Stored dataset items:

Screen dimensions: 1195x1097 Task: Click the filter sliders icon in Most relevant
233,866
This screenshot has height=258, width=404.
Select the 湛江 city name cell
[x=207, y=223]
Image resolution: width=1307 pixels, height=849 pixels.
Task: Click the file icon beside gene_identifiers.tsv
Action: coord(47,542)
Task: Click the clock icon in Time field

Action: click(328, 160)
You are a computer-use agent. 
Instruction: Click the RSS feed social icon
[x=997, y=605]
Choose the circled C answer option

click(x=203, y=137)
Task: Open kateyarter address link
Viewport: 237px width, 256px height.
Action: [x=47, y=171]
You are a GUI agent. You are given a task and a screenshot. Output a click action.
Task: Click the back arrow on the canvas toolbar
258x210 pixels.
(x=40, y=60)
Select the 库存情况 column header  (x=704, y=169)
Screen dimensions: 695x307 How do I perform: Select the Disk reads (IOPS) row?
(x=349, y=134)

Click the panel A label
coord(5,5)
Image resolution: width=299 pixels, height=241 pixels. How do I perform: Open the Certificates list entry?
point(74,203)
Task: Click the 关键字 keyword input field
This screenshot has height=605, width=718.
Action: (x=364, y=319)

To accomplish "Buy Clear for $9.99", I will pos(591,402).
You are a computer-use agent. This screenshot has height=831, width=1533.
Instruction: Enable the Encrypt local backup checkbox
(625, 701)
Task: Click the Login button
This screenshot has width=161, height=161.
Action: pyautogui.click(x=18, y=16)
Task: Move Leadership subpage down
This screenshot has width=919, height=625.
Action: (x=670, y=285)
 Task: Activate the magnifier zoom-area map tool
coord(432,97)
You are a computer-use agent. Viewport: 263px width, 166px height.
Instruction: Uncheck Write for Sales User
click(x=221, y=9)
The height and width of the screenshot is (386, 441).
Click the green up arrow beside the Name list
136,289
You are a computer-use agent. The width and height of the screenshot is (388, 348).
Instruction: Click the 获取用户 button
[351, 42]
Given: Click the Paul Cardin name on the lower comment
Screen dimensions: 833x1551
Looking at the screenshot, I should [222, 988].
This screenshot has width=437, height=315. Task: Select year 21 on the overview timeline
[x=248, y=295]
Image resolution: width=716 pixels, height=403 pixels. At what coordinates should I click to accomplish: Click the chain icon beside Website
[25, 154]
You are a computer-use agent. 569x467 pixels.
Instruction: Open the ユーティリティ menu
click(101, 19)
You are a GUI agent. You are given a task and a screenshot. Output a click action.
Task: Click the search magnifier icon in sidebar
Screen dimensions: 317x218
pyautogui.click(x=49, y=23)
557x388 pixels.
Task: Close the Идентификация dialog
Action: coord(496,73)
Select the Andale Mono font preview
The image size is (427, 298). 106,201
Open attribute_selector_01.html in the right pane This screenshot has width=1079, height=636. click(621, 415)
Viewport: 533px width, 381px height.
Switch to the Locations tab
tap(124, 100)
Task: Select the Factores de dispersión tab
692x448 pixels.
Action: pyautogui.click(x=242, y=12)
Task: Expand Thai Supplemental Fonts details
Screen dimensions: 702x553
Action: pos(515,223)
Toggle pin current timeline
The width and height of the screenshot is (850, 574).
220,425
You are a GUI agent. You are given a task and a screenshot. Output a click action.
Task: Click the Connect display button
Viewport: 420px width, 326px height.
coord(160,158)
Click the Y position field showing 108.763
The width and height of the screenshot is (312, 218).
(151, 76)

*What you need to do*: Of the lines above, retype only those from the line containing "Open attribute_selector_01.html in" through the line containing "Task: Expand Thai Supplemental Fonts details", including both, exactly.

*Exercise response*:
Open attribute_selector_01.html in the right pane This screenshot has width=1079, height=636. click(621, 415)
Viewport: 533px width, 381px height.
Switch to the Locations tab
tap(124, 100)
Task: Select the Factores de dispersión tab
692x448 pixels.
Action: pyautogui.click(x=242, y=12)
Task: Expand Thai Supplemental Fonts details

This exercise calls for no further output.